Up to and including the line with "Open the Analysis", restate the records below word for word, beginning with their first line.

[Stored data entries]
◆ ◆ ◆

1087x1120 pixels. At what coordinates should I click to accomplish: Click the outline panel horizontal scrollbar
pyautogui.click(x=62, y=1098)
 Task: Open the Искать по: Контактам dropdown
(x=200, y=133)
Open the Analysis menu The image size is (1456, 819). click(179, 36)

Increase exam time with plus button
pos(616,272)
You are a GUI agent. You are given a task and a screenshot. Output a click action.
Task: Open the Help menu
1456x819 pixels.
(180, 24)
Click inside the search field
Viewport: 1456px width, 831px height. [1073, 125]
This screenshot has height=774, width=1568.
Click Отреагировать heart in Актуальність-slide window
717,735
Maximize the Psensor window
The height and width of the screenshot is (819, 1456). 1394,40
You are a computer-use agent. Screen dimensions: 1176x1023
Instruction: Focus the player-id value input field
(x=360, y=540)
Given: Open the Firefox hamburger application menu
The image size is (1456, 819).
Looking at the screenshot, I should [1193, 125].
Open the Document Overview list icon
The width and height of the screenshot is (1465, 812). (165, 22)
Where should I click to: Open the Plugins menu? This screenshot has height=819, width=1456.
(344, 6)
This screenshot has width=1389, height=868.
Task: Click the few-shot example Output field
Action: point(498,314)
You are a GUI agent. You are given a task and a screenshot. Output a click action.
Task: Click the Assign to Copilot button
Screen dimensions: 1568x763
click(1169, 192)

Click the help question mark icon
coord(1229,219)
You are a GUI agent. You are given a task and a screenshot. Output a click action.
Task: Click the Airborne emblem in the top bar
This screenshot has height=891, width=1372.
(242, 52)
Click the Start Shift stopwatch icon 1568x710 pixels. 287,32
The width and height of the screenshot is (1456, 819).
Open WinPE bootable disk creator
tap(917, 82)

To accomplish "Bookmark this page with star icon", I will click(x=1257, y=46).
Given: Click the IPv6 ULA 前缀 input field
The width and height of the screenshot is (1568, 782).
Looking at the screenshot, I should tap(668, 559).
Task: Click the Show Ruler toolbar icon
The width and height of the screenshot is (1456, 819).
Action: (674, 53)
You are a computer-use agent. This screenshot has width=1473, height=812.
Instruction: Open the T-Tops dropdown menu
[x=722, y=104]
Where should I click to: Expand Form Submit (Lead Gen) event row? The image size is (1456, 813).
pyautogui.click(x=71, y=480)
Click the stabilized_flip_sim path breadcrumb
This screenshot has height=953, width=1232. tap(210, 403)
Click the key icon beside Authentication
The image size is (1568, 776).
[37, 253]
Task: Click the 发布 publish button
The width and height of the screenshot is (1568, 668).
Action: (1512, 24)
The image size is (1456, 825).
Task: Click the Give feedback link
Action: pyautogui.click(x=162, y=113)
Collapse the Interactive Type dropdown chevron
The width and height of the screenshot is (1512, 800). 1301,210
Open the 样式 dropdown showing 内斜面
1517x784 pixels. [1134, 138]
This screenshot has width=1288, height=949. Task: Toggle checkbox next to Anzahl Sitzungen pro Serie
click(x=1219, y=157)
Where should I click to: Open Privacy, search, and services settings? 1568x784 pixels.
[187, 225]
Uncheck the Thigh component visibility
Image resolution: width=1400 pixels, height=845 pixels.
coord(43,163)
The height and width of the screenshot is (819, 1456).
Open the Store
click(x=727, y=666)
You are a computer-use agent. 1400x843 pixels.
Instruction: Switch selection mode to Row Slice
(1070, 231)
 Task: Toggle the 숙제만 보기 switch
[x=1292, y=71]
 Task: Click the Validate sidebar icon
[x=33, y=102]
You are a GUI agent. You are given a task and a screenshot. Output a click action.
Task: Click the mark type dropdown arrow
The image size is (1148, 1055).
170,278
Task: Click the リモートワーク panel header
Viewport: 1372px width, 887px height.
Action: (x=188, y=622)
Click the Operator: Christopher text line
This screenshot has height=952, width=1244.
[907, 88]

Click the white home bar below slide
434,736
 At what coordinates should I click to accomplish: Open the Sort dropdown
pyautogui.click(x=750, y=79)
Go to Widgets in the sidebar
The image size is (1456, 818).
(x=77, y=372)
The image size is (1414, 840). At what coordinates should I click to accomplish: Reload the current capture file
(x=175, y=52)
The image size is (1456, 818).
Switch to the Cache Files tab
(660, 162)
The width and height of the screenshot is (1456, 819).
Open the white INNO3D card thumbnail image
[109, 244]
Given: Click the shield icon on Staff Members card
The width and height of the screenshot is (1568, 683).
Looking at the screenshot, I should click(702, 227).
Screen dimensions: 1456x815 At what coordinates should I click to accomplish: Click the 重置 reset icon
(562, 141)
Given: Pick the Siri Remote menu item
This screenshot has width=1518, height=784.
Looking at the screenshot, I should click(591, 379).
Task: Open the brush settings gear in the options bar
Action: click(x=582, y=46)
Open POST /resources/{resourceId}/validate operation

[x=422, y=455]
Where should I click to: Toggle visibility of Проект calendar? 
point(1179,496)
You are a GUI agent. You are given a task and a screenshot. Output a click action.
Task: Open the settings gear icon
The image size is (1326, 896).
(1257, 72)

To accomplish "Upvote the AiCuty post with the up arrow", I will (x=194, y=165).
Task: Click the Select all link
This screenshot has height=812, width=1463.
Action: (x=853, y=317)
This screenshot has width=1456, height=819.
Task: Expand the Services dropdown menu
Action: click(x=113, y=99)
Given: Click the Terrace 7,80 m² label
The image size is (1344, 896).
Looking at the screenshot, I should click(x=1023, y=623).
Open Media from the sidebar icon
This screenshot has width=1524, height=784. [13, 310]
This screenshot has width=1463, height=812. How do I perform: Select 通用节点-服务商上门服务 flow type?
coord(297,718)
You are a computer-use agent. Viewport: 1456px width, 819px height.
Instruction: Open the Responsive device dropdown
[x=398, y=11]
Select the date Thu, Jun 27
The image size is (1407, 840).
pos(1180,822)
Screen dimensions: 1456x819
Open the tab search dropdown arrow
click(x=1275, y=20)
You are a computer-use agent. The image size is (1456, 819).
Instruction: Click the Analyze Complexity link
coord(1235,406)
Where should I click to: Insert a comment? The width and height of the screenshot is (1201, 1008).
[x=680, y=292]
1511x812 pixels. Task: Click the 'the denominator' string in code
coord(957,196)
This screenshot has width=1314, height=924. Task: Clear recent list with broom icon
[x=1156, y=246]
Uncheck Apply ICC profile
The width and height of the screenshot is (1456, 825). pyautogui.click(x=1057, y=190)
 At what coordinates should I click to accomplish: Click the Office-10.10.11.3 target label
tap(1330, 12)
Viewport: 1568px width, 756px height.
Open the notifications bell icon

◆ ◆ ◆

* _Reply to the exercise_:
1087x1120 pixels. At what coordinates should I click to accomplish: Click the outline panel horizontal scrollbar
pyautogui.click(x=62, y=1098)
 Task: Open the Искать по: Контактам dropdown
(x=200, y=133)
Open the Analysis menu The image size is (1456, 819). click(179, 36)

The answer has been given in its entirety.